- _WORK ITEM_:
Say how many lines in the material below contain the word "Start", giving the number alone.

=====

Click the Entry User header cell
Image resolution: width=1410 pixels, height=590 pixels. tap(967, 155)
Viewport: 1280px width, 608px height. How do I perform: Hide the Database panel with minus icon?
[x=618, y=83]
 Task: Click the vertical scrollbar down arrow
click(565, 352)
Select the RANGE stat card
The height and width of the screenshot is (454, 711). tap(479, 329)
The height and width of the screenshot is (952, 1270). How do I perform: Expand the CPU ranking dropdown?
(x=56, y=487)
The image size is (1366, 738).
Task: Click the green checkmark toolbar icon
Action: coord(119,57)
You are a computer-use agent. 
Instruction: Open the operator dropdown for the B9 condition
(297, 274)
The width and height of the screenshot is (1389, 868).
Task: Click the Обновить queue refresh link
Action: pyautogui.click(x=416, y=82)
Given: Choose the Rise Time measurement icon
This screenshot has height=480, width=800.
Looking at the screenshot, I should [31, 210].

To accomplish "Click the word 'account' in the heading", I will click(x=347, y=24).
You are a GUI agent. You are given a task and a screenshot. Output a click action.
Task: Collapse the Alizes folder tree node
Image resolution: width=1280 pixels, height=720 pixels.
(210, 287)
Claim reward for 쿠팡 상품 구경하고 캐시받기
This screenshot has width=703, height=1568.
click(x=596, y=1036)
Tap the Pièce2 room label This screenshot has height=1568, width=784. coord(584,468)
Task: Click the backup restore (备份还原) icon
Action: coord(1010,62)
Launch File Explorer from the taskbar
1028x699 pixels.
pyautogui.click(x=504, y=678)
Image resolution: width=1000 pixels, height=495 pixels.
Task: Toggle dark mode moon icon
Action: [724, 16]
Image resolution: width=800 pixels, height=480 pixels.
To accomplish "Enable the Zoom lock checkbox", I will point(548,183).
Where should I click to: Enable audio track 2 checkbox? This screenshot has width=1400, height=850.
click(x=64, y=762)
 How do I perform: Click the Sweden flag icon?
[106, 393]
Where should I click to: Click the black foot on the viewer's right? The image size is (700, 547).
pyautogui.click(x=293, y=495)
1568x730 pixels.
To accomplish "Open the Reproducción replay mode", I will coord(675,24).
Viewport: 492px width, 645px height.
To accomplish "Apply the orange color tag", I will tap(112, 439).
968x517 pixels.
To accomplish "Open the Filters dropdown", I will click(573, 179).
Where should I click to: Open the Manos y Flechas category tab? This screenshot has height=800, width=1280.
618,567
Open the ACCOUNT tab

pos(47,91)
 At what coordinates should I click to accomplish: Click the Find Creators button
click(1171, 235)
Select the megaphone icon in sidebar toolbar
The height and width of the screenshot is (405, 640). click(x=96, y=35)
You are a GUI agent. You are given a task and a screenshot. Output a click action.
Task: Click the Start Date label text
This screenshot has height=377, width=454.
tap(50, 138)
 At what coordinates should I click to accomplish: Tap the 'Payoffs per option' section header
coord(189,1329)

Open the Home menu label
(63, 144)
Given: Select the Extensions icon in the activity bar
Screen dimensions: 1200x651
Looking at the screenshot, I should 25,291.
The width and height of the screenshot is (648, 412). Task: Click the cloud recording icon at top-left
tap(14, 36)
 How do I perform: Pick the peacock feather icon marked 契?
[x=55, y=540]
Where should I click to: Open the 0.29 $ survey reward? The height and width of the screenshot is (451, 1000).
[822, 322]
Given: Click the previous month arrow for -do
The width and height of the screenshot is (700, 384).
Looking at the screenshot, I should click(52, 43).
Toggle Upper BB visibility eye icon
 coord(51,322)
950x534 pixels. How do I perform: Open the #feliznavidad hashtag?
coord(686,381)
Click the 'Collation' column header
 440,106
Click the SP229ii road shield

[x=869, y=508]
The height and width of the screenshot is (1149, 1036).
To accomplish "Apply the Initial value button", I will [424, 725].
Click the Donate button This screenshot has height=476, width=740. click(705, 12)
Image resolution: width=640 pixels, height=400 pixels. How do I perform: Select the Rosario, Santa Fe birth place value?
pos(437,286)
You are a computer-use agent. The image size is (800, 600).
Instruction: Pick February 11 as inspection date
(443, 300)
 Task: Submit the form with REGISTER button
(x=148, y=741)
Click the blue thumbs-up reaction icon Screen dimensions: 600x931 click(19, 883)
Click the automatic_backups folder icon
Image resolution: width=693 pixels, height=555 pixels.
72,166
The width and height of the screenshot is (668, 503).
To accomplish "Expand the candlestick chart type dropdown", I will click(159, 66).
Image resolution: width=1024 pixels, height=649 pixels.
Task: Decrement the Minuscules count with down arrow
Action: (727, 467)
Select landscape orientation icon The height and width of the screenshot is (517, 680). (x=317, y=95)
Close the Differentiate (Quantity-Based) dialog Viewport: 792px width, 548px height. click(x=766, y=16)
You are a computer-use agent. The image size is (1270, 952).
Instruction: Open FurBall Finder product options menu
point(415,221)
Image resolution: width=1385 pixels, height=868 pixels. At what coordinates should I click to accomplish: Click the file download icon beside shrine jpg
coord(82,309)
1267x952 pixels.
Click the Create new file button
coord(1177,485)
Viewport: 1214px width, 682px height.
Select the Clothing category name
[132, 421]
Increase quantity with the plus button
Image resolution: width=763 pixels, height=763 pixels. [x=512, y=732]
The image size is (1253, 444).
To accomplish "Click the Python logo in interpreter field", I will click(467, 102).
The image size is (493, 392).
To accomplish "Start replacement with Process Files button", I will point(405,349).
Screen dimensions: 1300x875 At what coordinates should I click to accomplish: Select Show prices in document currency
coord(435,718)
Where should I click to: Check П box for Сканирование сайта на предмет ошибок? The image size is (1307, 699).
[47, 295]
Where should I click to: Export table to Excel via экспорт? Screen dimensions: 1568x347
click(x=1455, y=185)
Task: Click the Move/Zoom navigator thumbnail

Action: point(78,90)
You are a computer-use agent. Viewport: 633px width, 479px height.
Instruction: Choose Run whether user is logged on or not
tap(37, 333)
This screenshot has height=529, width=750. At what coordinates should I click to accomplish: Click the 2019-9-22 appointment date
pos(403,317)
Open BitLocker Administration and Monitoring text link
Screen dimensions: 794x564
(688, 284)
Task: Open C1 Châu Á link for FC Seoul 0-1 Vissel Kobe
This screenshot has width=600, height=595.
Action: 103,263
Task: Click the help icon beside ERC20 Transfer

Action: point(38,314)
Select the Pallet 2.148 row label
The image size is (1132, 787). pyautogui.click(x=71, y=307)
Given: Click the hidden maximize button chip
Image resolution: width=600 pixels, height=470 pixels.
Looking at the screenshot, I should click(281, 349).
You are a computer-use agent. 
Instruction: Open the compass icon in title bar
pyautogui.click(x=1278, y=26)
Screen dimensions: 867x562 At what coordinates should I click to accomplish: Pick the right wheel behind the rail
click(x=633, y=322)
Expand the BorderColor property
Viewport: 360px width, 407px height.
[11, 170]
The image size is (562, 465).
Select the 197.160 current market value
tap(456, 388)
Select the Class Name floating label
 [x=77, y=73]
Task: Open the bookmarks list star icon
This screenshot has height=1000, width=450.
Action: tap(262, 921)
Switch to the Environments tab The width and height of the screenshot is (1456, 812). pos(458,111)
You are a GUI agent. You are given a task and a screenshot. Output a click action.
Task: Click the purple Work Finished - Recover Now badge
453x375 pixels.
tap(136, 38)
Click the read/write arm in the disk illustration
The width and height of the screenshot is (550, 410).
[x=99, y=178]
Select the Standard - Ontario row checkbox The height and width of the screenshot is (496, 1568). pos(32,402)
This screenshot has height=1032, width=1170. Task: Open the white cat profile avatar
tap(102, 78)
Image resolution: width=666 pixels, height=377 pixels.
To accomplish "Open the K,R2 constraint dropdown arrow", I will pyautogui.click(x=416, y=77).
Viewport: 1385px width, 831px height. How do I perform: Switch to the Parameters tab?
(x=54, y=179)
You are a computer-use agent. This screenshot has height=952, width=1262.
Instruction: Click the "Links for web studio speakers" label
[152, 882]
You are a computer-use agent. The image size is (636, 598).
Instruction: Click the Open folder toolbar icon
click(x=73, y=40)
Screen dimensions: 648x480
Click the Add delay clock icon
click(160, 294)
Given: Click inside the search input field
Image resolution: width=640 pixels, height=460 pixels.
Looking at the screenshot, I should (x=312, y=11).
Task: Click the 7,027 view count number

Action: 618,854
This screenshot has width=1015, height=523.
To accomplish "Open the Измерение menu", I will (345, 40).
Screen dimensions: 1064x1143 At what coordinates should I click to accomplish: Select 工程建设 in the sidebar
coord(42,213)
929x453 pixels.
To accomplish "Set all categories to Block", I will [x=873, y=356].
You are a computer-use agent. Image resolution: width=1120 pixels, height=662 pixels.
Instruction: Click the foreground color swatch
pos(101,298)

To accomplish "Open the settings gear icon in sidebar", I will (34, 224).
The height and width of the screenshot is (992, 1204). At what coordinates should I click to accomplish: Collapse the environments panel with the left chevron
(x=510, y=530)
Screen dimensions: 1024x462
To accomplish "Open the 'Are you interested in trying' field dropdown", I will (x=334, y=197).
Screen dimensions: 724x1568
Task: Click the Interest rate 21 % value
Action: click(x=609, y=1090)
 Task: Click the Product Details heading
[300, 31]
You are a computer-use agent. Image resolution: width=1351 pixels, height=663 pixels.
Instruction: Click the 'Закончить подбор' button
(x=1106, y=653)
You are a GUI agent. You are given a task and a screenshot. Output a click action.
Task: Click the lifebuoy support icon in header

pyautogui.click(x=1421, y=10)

=====

- _THE ANSWER_:
2